- O Globo
Da literatura sobre o papel do ‘Green Book’ brotam relatos de medo
Dica para os inconformados com o Oscar de melhor filme para “Green Book” na cerimônia de domingo passado: jogar fora o enredo da obra de ficção, desconsiderar os personagens da vida real que a inspiraram, e mergulhar na importância histórica do livrinho que dá titulo ao filme. Aprende-se montes à margem da folia pagã do carnaval.
Nos anos 1930, os Estados Unidos ainda eram um país dividido em espaços brancos e negros, sem fresta para transgressões. Mas, por dever de ofício, um empregado dos Correios de Nova York, e morador do Harlem, Victor Hugo Green, conhecia como poucos a geografia racial da cidade. E foi baseado na vivência própria somada às recomendações de outros carteiros negros que ele elaborou um guia de 15 páginas contendo dicas de locais e orientações para viajantes se orientarem na região metropolitana de Nova York.
Lançado em 1936, com o título de “The Negro Motorist Green-Book”, o manual representou uma bússola para a classe média negra emergente que abraçara o automóvel como ferramenta de alforria. Ao volante em estradas, o motorista segregado escapava da indignidade do transporte público — trens ou ônibus —, onde assentos dependiam da cor da pele. Era a conquista do controle de onde se sentar.
Inspirado em guias publicados pela e para a comunidade judaica americana às vésperas da Segunda Guerra Mundial, o manual de Green expandiu-se de imediato, passou a mapear o país inteiro, e teve atualizações até o ano de 1967. Sempre com dicas de hotéis, tabernas, estacionamentos, night clubs, restaurantes, barbeiros, parques de diversão, lojas e tudo o mais que salva ou faz naufragar uma incursão em terra estrangeira.

__Tarefa__
Enumere todos os tipos de estabelecimento sobre os quais, conforme o texto acima sobre o "Green Book", o manual de Green oferecia dicas.

Linhas de dados:
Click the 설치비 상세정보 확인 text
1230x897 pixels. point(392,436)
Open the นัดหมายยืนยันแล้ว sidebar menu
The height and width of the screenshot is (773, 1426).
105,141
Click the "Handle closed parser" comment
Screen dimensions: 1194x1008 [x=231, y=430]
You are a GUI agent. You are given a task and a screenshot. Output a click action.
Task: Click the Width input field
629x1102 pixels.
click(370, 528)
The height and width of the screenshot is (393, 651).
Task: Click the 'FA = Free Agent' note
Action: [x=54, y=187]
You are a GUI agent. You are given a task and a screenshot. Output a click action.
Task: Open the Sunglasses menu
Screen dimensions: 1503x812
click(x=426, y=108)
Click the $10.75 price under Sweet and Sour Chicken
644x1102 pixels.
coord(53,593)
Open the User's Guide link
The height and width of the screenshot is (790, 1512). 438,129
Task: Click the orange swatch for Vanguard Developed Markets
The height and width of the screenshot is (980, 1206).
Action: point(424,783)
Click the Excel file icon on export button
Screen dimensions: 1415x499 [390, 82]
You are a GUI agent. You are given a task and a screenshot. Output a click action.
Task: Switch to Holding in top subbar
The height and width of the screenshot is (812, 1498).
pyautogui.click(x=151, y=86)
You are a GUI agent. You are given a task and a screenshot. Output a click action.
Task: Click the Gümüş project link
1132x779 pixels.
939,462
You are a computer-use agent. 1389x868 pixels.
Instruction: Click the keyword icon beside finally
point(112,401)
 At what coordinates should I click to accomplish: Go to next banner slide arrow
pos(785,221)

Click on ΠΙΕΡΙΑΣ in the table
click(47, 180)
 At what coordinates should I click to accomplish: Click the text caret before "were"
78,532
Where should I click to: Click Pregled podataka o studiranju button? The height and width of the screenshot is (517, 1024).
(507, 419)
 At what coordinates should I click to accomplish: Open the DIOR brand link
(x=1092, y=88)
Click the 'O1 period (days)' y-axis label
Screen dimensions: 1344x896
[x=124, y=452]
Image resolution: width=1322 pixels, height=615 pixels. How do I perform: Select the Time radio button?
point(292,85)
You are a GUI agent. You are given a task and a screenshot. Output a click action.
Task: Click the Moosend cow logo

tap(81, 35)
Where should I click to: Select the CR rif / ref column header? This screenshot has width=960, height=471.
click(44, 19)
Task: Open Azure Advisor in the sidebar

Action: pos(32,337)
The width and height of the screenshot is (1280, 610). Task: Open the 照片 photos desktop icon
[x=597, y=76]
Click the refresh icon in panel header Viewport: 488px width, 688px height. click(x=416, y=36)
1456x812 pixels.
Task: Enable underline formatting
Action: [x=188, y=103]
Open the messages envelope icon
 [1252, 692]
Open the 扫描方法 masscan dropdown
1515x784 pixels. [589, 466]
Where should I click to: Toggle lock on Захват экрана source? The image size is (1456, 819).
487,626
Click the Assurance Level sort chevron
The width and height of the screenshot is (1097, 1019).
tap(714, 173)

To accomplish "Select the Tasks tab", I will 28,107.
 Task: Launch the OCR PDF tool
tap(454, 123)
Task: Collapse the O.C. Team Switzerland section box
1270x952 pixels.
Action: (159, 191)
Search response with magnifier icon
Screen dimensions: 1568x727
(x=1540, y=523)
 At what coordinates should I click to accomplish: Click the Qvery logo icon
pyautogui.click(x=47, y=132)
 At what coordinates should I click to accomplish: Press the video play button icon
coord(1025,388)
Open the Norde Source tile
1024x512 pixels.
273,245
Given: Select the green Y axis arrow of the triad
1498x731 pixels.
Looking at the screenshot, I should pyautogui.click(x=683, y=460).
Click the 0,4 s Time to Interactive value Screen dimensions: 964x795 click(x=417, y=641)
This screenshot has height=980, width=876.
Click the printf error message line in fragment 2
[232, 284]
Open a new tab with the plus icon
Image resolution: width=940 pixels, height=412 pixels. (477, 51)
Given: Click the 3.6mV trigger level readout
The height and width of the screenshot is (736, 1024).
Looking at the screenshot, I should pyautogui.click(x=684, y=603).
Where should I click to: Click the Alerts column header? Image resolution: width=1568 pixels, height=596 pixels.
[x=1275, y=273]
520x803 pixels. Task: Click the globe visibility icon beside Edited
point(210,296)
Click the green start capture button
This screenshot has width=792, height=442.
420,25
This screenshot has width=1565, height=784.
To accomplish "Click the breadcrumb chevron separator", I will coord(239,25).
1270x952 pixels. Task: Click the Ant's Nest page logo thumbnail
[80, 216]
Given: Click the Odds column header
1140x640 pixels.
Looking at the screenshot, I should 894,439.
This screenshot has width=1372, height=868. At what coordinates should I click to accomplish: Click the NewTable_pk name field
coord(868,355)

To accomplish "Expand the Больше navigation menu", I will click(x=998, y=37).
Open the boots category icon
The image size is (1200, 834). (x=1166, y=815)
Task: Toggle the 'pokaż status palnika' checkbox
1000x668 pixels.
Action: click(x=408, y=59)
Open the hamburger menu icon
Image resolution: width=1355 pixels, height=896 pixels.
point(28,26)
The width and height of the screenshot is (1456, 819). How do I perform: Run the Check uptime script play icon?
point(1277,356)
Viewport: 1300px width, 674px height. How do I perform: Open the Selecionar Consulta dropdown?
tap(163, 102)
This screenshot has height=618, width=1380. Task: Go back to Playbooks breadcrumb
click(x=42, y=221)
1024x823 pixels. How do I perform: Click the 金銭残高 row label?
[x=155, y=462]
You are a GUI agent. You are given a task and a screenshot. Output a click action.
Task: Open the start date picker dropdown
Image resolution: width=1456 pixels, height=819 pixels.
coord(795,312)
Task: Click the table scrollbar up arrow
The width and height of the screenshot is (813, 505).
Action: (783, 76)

__Resposta__
Hotéis, tabernas, estacionamentos, night clubs, restaurantes, barbeiros, parques de diversão e lojas.